Sizing MaximumAmount

Maximum Amount on a ParticleEmitter sets the upper bound on the particles that emitter can hold at once. The engine allocates a GPU particle pool of that size at load. The engine can grow the pool at runtime, but doing so reallocates the backing buffer and is best avoided on a hot path: pick a size at authoring time that covers your steady state. Picking a good value is the difference between smooth animation and wasted memory (or, on the other side, clipped emission).

How the pool is used

Each live particle occupies one slot in the pool. When a particle dies its slot becomes available for a newly-spawned particle the next frame. MaximumAmount therefore caps the simultaneously live particle count, not the total number emitted over time.

If the emission-count material asks to spawn more particles than the pool has free slots, the surplus spawns are silently dropped that frame. The emitter does not stall or queue.

Size to steady-state, not to peaks

The right target is particles_per_second × average_lifetime, plus headroom for variance:

MaximumAmount ≈ (Lifetime + LifetimeVariance) × AmountPerSecond

Binding that expression directly on the emitter keeps the cap in step with rate and lifetime changes. Each stock emission-count material has a recommended binding: see the emission-count materials table in the editor reference.

For bursty sources (EmissionCount_Burst, EmissionCount_Periodic), size to the largest burst plus the steady-state residue from any overlapping bursts. EmissionCount_Burst with a single shot can use BurstCount directly; periodic bursts typically need BurstCount × ceil(Lifetime / BurstInterval).

Why over-sizing is costly

  • Memory. Every slot in the pool holds the full ParticleData record (position, velocity, lifetime, colour, and so on) plus index-buffer entries for sorting, and sort scratch buffers (radix counters, local offsets) are allocated to cover the whole pool. Wasted slots are pure memory overhead, and a sorted emitter allocates additional scratch proportional to MaximumAmount.

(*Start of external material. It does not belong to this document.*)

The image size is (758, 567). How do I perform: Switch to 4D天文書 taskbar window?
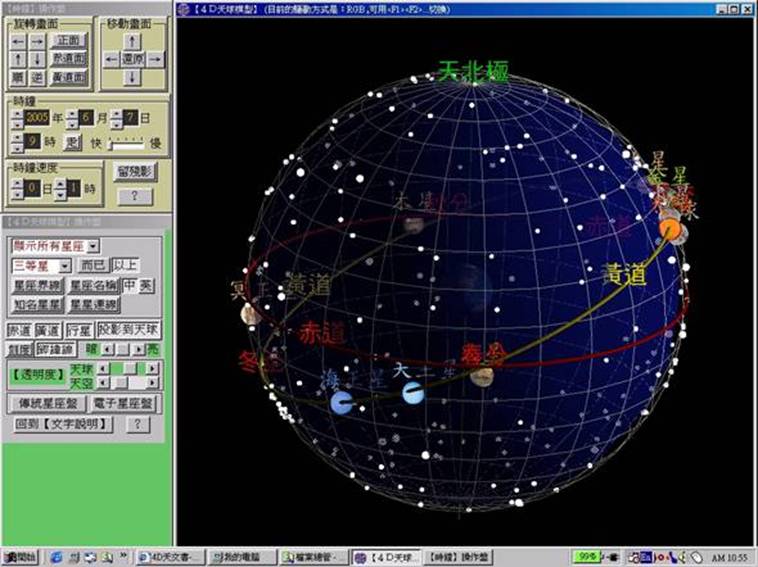(x=167, y=556)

  • Dispatch cost. The per-frame affector, collision, and sort dispatches are indirect: their workgroup counts are derived from the active particle count each frame, not MaximumAmount. Oversizing by itself does not inflate per-frame compute. The cost of oversizing is memory (and the resulting cache / GPU-memory pressure), not wasted work over empty slots.

Under-sizing symptoms

If the pool is too small you’ll see particles “skip” (new spawn bursts won’t all appear) or effects look visibly thinner than designed. If the emission rate is bursty and the cap is sized to the average, the first frame of each burst eats the slack.

Practical heuristics

  • Hot-loop effects (fire, smoke, sparks): bind MaximumAmount to the material’s steady-state expression; revisit only if you observe skipping.

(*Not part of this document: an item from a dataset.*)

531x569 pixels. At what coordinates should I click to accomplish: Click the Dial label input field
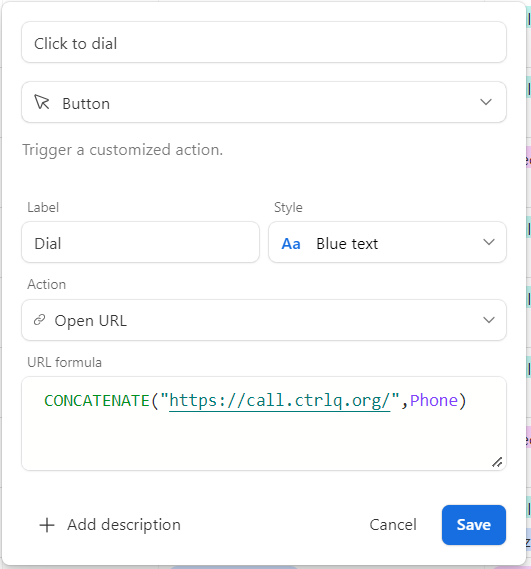(140, 242)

  • One-shot bursts: match MaximumAmount to the burst size; accept the wasted capacity when idle rather than oversizing a sibling emitter.

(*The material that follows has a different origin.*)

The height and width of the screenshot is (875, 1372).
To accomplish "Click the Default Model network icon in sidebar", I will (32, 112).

  • Subemitters: MaximumAmount on the subemitter caps the secondary particle pool. A good starting point is SourceEmitter.MaximumAmount × Emission.ParticlesPerEvent for per-event spawns; tune down if the effect clearly peaks lower.

  • Screen-coverage heavy effects: 2D particles cost less than 3D meshes: you can afford a larger MaximumAmount when using the 2D billboarded path.